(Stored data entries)
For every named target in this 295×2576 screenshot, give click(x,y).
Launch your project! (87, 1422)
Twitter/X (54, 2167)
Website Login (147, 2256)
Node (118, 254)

### WHAT YOU WILL DO
Output the line containing "Launch your project! (87, 1422)" and all lines after it to the end of the records, exactly as given.

### TASK RESULT
Launch your project! (87, 1422)
Twitter/X (54, 2167)
Website Login (147, 2256)
Node (118, 254)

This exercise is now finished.